Il paese è stato colpito da una gravissima crisi economica che ha costretto il governo, l’estate scorsa, ha dichiarate il default. I cittadini scendono ciclicamente nelle piazze per protestare contro l’incapacità dell’élite politica di far fronte alle varie crisi che governano il paese. La pandemia globale non ha di certo risparmiato il Libano, aggravando ulteriormente la situazione e le ingerenze straniere, visto la sua strategica posizione geografica, sono molte e discordanti tra loro. Gli interessi dell’una confliggono con gli interessi dell’altra trasformando il paese dei Cedri in un ring da boxe.

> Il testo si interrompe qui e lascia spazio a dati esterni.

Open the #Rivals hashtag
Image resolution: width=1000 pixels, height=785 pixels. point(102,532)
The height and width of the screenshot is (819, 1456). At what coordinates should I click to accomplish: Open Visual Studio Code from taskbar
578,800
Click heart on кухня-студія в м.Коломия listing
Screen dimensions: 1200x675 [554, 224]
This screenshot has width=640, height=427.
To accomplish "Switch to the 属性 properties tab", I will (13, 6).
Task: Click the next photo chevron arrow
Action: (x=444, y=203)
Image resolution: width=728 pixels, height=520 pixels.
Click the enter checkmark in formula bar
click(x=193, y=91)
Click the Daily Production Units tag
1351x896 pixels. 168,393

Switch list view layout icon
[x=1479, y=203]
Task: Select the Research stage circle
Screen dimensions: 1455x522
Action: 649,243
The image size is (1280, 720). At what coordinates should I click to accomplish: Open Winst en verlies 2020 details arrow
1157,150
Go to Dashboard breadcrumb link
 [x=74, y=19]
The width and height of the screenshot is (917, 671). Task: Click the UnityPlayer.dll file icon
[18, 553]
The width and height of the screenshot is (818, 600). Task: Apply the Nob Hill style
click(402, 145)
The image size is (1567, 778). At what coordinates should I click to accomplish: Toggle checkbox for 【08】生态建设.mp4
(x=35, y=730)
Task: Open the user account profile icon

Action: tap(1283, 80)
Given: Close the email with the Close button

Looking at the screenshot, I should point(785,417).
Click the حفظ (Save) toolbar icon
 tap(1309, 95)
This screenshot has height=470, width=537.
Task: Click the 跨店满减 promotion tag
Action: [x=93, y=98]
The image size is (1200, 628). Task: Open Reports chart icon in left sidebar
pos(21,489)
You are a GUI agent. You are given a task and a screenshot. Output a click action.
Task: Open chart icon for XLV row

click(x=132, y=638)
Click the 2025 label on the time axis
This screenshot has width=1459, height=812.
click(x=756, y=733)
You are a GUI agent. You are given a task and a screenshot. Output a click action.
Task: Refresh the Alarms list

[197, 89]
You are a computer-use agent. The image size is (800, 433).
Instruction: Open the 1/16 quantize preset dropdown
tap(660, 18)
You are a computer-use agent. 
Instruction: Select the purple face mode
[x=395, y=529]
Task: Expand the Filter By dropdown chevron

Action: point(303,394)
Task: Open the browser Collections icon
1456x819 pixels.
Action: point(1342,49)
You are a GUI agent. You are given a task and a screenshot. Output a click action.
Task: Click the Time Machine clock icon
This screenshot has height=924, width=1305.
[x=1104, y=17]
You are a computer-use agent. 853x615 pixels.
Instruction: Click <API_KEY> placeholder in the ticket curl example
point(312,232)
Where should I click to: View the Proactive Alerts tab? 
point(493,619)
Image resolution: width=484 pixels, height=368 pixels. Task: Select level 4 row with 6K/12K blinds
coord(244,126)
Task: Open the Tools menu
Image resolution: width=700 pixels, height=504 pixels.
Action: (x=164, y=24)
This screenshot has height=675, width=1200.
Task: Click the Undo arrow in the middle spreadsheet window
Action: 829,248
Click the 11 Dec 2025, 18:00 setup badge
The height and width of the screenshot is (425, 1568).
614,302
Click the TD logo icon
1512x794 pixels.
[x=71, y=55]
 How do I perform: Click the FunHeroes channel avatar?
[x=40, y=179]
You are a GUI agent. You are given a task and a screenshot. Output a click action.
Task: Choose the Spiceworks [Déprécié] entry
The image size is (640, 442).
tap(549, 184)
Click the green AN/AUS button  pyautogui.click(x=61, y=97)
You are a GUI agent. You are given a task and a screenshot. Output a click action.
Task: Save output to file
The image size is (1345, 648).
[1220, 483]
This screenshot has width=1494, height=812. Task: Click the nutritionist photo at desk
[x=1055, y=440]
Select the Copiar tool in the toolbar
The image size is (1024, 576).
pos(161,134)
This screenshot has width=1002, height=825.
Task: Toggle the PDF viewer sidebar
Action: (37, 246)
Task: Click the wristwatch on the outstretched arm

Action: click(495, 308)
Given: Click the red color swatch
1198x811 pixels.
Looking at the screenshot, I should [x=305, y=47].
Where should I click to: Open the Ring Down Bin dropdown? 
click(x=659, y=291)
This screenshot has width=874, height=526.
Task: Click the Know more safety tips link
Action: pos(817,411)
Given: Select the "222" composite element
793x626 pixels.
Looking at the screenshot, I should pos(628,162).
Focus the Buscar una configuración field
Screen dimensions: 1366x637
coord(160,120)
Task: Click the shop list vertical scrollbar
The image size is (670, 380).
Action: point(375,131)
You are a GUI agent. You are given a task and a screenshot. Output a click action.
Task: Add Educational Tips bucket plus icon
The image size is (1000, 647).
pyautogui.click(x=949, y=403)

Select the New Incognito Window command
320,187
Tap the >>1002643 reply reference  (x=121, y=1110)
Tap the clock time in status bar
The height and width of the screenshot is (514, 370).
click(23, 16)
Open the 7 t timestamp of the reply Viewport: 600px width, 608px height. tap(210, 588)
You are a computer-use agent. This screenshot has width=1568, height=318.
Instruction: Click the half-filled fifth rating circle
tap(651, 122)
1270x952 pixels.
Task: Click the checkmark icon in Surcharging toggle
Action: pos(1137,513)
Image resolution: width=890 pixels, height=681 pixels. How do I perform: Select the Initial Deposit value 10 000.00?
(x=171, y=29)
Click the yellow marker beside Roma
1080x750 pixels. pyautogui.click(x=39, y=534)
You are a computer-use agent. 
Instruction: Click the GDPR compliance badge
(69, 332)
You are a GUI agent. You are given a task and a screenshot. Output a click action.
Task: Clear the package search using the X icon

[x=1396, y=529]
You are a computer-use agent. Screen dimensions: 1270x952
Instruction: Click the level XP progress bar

L’intervento russo potrebbe placare la turbolenta situazione trovando un accordo, seppur momentaneo, tra le forze in campo: perché mentre l’Unione Europea ed anche gli USA fanno leva sullo strumento anacronistico ormai delle sanzioni, la Russia dialoga direttamente con tutti i protagonisti. Le sanzioni in Medio Oriente non conducono al risultato sperato: i popoli che vi abitano sono abituati alle privazioni, vivono in condizioni avverse e precarie benissimo.

Il confine tra passato, presente e futuro è quasi invisibile in un paese in cui la percezione del tempo sembra variare con la geografia.